# [EXERCISE DESCRIPTION]
Copy exactly the stretch of data below from the line with "Instruction: Click the NECK column header" through the line with "Task: Fold the", including both of those lines.

= = = =

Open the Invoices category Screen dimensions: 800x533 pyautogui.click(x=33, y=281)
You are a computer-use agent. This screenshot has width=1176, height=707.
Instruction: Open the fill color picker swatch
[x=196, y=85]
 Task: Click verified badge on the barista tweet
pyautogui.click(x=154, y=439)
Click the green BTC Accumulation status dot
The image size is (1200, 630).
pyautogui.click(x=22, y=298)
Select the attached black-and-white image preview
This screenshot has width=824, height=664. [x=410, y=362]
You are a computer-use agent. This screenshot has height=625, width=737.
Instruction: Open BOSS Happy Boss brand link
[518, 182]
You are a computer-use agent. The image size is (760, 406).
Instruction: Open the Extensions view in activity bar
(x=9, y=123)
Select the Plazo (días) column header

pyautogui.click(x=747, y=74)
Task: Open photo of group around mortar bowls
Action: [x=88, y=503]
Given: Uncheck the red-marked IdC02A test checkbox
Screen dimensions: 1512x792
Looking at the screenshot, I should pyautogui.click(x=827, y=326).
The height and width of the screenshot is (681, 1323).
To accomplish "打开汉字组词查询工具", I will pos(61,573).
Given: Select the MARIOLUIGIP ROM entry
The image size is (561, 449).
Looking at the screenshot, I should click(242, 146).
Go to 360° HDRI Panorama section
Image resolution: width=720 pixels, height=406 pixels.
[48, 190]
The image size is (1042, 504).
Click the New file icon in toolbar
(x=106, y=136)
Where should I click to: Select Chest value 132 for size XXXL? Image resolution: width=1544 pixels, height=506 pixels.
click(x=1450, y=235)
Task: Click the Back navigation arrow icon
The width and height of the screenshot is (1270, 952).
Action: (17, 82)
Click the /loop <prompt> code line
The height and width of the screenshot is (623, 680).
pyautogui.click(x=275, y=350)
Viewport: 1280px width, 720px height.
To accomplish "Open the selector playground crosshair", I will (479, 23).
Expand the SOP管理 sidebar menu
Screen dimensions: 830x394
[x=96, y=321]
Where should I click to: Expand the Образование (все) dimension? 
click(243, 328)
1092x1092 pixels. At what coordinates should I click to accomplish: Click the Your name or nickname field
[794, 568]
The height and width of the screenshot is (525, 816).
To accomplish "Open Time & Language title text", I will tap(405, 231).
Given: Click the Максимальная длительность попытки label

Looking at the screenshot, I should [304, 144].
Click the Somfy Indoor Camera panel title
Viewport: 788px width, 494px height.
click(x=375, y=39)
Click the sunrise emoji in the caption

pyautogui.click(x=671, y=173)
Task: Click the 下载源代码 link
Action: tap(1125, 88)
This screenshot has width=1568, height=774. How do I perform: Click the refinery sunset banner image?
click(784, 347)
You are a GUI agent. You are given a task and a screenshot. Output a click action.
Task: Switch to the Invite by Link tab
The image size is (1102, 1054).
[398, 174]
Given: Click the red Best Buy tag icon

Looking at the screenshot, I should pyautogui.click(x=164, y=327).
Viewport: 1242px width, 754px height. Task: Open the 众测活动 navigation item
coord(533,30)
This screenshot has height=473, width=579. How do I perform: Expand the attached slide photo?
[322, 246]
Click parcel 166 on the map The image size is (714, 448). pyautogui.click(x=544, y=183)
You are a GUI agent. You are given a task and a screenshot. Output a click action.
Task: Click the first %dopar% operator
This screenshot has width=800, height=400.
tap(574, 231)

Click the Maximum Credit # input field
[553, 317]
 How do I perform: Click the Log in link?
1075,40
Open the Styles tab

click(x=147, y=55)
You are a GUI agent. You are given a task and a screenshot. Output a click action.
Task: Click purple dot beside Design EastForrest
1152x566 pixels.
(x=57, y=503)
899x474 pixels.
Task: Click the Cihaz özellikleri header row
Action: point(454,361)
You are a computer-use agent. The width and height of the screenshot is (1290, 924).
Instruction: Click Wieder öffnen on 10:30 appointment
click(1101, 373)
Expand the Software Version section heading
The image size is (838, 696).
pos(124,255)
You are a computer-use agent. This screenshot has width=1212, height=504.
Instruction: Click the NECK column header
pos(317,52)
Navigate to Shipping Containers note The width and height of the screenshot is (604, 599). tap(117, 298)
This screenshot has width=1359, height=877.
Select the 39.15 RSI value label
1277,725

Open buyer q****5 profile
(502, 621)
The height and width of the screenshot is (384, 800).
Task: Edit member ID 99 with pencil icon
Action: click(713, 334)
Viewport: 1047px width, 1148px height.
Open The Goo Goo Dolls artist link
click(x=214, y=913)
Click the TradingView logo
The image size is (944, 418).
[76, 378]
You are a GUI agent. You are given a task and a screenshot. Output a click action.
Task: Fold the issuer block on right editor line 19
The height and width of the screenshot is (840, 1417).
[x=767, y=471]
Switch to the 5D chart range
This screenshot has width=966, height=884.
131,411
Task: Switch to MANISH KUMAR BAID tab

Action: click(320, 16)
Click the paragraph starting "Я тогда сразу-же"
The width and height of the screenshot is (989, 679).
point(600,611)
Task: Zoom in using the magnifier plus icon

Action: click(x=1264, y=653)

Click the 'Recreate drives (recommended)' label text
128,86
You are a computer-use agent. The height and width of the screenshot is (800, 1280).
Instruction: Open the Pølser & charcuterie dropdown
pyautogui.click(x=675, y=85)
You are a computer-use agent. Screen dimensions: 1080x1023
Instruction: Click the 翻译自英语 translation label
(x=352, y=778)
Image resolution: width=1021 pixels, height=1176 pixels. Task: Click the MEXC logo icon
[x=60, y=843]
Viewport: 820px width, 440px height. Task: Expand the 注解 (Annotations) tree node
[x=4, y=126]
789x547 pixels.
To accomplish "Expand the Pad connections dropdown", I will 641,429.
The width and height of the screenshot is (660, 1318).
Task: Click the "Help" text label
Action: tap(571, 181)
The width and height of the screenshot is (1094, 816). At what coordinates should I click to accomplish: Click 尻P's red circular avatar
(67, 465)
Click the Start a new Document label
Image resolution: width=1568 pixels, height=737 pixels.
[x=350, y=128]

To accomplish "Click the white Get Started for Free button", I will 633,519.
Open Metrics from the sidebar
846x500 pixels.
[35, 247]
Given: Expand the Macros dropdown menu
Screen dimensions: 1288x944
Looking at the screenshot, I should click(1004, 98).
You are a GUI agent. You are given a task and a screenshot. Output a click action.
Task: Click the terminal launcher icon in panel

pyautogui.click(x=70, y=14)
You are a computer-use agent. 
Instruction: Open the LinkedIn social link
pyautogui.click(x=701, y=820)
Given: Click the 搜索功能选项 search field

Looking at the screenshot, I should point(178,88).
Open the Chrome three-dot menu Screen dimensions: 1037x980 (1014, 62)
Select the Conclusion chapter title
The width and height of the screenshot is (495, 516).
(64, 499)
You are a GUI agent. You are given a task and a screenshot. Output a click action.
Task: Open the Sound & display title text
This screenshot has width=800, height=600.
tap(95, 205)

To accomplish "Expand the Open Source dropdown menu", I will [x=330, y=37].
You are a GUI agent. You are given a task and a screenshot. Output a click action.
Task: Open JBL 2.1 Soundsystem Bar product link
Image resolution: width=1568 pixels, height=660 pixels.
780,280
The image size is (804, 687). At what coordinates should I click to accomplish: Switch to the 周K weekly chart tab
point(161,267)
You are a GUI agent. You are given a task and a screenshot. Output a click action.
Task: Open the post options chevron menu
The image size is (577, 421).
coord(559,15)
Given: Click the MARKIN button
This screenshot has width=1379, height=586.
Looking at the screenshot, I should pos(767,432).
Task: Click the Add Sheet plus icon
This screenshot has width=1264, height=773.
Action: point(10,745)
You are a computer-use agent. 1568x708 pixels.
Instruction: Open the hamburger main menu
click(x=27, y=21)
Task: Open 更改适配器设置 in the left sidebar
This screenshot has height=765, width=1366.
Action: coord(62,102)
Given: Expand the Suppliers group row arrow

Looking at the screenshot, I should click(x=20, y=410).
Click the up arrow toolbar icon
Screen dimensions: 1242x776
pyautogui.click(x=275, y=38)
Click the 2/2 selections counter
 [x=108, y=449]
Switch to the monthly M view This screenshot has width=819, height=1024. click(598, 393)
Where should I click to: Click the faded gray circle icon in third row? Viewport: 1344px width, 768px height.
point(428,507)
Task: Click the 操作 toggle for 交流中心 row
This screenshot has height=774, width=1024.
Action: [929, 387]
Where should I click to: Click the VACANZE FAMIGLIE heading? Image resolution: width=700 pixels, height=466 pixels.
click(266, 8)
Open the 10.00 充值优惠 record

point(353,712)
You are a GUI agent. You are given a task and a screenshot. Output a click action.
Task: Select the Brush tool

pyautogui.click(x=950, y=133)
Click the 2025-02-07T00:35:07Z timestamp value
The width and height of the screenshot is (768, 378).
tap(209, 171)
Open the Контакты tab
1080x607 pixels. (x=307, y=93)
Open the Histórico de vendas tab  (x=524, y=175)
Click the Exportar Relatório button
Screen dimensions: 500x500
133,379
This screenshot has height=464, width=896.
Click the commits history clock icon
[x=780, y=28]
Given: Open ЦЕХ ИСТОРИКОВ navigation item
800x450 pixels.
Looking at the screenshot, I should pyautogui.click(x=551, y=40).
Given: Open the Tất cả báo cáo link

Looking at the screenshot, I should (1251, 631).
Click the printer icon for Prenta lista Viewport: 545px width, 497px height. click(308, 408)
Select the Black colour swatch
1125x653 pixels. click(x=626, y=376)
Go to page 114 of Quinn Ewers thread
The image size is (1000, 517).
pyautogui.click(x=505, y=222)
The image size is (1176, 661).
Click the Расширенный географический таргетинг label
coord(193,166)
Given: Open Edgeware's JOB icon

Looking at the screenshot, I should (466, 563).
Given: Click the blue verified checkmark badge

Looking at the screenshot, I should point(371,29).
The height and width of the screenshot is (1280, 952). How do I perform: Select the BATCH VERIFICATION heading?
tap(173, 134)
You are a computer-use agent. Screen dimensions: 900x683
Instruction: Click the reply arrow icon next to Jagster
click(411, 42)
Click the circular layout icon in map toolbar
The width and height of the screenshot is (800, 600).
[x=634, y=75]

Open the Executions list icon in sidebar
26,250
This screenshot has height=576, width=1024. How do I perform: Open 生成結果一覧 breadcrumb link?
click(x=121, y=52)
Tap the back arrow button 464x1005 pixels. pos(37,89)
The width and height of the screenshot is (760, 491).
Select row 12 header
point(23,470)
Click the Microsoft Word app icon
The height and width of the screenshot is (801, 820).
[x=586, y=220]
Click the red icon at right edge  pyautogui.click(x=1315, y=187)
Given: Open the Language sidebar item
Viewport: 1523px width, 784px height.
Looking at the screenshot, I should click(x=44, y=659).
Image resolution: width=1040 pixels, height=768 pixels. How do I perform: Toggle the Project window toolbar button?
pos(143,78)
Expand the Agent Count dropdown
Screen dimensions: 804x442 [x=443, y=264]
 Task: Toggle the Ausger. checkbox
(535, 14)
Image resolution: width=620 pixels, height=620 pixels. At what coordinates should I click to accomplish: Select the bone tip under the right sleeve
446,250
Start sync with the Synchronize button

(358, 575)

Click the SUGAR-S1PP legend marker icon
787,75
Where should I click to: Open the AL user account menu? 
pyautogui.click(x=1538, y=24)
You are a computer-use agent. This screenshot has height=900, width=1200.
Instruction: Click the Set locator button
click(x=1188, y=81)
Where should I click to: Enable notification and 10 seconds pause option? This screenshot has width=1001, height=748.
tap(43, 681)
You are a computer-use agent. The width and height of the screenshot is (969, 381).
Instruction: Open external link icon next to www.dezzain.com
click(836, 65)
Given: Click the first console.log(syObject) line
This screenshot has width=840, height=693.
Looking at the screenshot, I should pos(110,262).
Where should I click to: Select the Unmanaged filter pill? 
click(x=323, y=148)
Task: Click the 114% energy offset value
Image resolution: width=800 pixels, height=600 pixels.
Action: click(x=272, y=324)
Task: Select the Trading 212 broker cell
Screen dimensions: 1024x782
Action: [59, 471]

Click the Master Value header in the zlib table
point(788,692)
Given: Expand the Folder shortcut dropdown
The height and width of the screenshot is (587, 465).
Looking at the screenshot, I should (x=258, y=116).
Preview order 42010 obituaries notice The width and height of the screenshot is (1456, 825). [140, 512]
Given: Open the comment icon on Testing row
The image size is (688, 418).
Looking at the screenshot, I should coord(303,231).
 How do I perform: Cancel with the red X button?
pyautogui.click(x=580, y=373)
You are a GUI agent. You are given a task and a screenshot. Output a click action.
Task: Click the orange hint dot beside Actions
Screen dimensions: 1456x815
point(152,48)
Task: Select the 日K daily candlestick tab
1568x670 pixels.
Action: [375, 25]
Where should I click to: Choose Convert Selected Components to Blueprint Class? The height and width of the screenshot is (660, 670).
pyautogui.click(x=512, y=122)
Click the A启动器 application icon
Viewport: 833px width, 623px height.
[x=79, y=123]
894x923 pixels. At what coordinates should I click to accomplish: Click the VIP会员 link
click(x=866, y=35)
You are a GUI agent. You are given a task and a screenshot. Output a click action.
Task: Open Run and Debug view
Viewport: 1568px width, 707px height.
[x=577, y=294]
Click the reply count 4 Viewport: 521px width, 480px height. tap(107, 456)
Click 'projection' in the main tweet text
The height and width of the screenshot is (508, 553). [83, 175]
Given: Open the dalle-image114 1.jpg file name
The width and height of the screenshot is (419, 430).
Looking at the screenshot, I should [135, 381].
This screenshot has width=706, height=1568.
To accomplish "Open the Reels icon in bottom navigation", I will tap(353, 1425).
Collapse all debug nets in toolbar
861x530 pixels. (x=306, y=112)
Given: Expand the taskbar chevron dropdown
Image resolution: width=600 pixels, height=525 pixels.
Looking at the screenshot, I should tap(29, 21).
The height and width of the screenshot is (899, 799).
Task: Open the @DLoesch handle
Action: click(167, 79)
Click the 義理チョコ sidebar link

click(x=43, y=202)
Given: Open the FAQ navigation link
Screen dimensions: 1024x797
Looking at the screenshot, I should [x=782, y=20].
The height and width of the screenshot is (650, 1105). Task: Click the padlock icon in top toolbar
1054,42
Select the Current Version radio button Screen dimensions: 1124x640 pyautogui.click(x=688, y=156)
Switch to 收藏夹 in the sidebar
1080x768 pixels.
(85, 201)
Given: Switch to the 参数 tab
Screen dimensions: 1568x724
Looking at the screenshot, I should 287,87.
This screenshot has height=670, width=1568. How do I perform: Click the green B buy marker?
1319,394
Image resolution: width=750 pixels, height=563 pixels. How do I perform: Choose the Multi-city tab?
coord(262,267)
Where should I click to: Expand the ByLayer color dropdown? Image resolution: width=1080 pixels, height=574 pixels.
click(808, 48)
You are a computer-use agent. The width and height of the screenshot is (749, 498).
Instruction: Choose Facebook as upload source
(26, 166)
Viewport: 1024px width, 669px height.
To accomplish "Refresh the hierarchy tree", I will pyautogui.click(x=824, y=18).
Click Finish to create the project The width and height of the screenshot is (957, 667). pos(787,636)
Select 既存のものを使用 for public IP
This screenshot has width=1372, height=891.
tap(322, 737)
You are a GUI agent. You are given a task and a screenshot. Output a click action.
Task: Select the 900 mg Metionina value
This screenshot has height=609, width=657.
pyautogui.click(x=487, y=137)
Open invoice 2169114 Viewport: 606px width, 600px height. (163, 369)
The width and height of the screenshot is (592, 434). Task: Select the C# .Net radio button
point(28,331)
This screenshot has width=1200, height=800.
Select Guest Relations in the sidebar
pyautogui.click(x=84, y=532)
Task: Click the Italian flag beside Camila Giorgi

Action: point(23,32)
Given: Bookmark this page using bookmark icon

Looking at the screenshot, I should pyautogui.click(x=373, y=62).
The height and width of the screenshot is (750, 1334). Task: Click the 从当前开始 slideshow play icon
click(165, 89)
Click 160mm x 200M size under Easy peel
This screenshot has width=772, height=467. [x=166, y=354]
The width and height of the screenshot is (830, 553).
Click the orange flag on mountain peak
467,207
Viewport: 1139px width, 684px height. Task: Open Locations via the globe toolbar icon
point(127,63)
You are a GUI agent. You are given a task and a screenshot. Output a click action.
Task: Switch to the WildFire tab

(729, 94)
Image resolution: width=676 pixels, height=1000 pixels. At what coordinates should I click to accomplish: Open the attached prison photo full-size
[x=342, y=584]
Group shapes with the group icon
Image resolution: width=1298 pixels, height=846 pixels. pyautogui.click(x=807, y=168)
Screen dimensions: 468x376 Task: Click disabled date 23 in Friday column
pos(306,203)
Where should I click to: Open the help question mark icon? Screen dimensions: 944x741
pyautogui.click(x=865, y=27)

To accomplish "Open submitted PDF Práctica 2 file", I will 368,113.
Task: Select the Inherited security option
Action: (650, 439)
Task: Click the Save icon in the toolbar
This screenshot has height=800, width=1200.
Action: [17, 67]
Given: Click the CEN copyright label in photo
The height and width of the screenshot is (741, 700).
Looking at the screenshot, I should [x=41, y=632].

= = = =

# [ANSWER TO THIS EXERCISE]
Instruction: Click the NECK column header
pos(317,52)
Navigate to Shipping Containers note The width and height of the screenshot is (604, 599). tap(117, 298)
This screenshot has width=1359, height=877.
Select the 39.15 RSI value label
1277,725

Open buyer q****5 profile
(502, 621)
The height and width of the screenshot is (384, 800).
Task: Edit member ID 99 with pencil icon
Action: click(713, 334)
Viewport: 1047px width, 1148px height.
Open The Goo Goo Dolls artist link
click(x=214, y=913)
Click the TradingView logo
The image size is (944, 418).
[76, 378]
You are a GUI agent. You are given a task and a screenshot. Output a click action.
Task: Fold the issuer block on right editor line 19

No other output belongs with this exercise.